As if the oracle cards weren’t enough indication that Oakhaven is not your average petting zoo, the hand-painted literary quotes that adorn the barnyard hint at Bellebuono’s past life as a schoolteacher. There’s a little Emily Dickinson scrawled on the chicken coop and a line from Dr. Seuss carefully lettered onto some old fence posts for the neighbors to contemplate as they drive by. “Compassion is an action word with no boundaries!” reads another, quoting singer-songwriter Prince.
“I knew I was never going to be a salesperson,” says Bellebuono, who worked as a middle and high school English teacher and a journalist for the Morgan County Citizen before becoming the “goat mistress” of Oakhaven. Even though she’s no longer in the classroom, she’s still an educator, teaching visitors how to slow down and forge a connection with the natural world — and, she hopes, with their own true nature.
“I call myself a joy concoctress,” she says. “I love sharing and getting people closer to knowledge — helping them get the light to come on.”
Bellebuono has welcomed about 150 visitors since opening the sanctuary to the public about a year ago, and she’s in the process of making Oakhaven a 501(c)(3) nonprofit organization.
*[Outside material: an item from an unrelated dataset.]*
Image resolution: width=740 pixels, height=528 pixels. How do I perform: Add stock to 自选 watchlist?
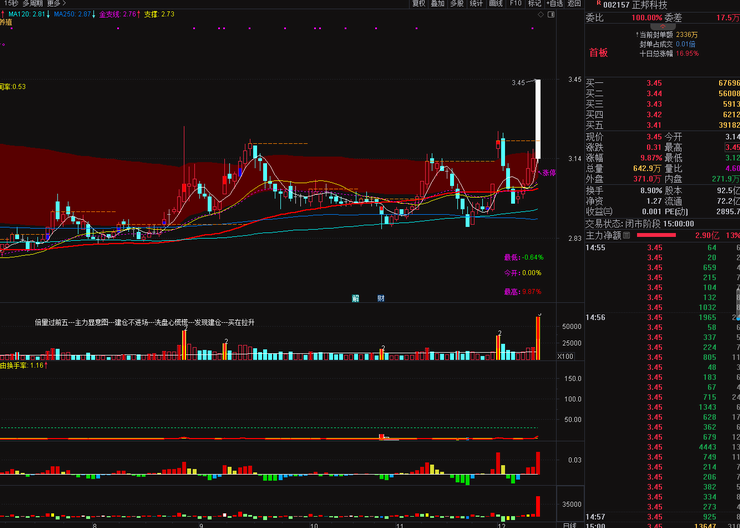tap(555, 4)
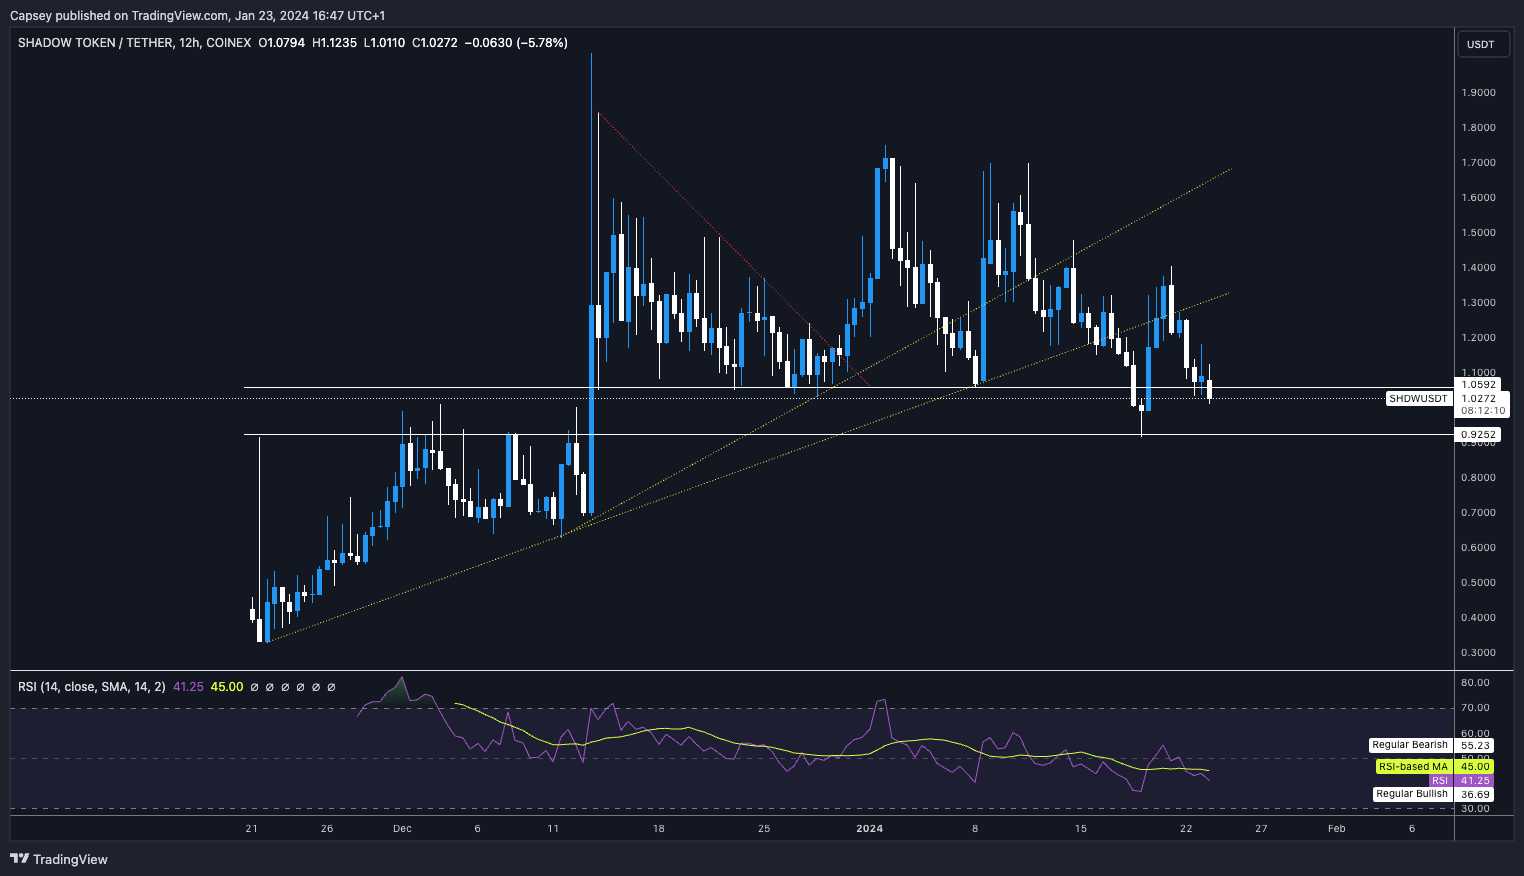Image resolution: width=1524 pixels, height=876 pixels.
Task: Click the 80.00 level on RSI scale
Action: click(x=1475, y=683)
“This farm is for healing,” she says.
Her free-form farm encounters vary based on the energy each group of visitors brings, often including guided meditations that result in profound conversations on life and death, humanity and nature. A woman whose father had recently died had a transformative experience with the farm’s butterflies, and some middle schoolers once wound up debating what it means to die a good death.
“We find our own medicine,” says Bellebuono, who encourages her visitors to ruminate on life’s big spiritual questions while also reveling in the smaller moments. “I want people to take what they need from here. Whether that’s laughter because a goat sneezed or something else entirely, take it.”
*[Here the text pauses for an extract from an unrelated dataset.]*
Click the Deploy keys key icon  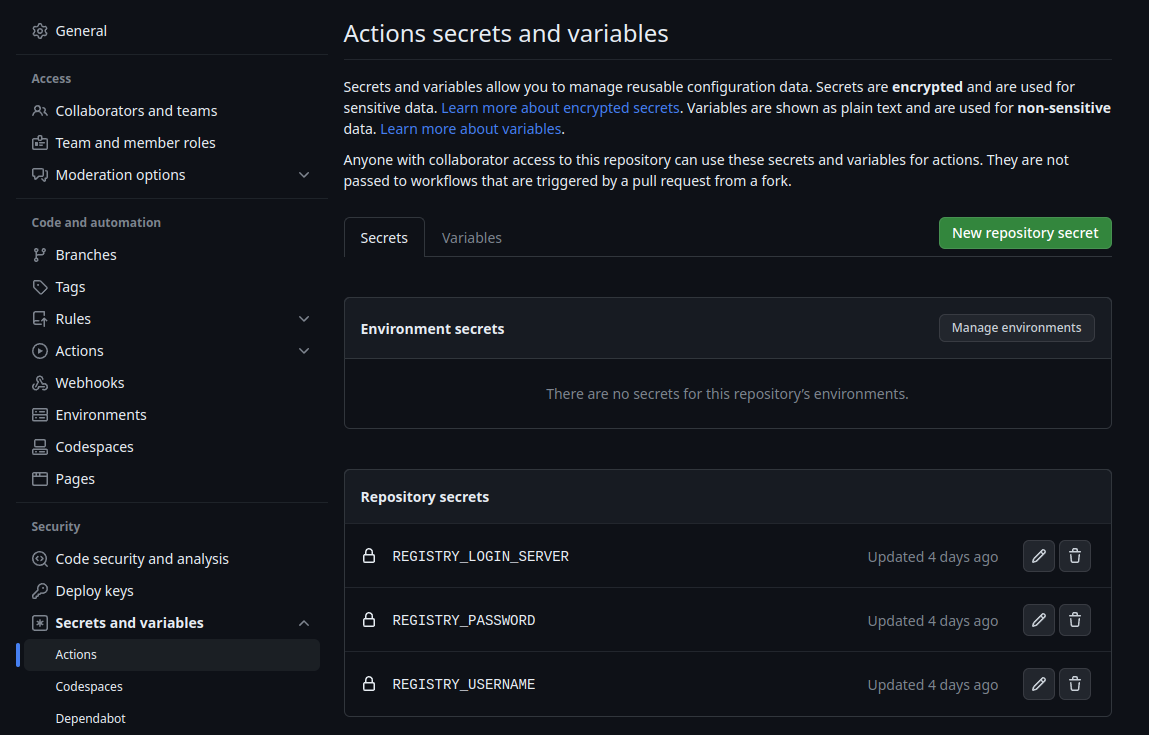40,591
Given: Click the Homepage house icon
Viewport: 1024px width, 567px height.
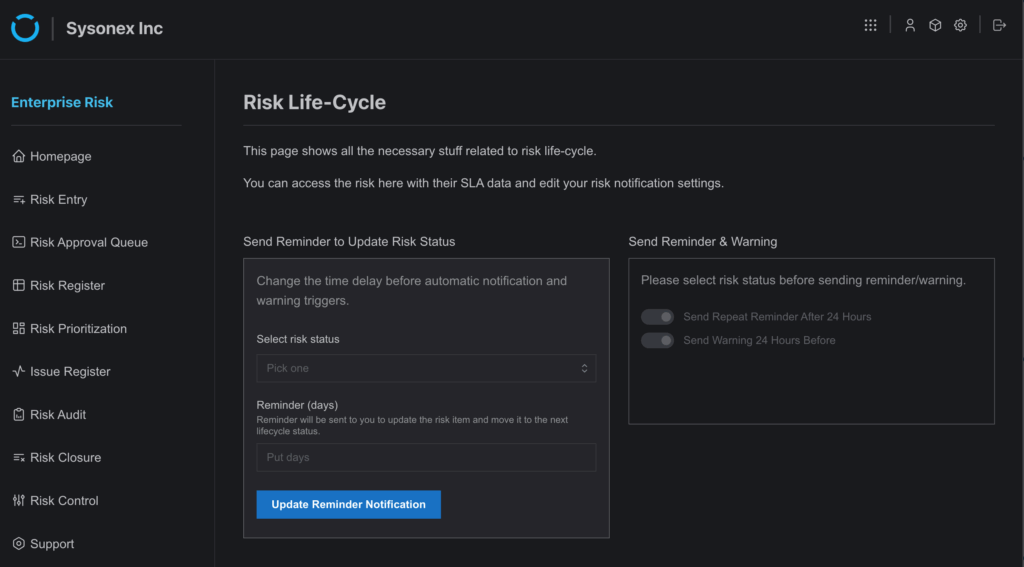Looking at the screenshot, I should [x=19, y=157].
The bookshelves in Bellebuono’s home reflect the far-flung influences that inform her approach to her work at Oakhaven — positive psychology, neuroscience and world literature alongside the occult. Whatever she does, it works. As I sit on her front porch at the end of the visit and listen to birdsong from the magnolia tree with Bellebuono’s lovable farm cat snuggled in my lap, it’s hard not to feel at peace.
That’s when Bellebuono lets me in on her big secret.
“The sanctuary isn’t for the goats,” she says. “It’s for people.”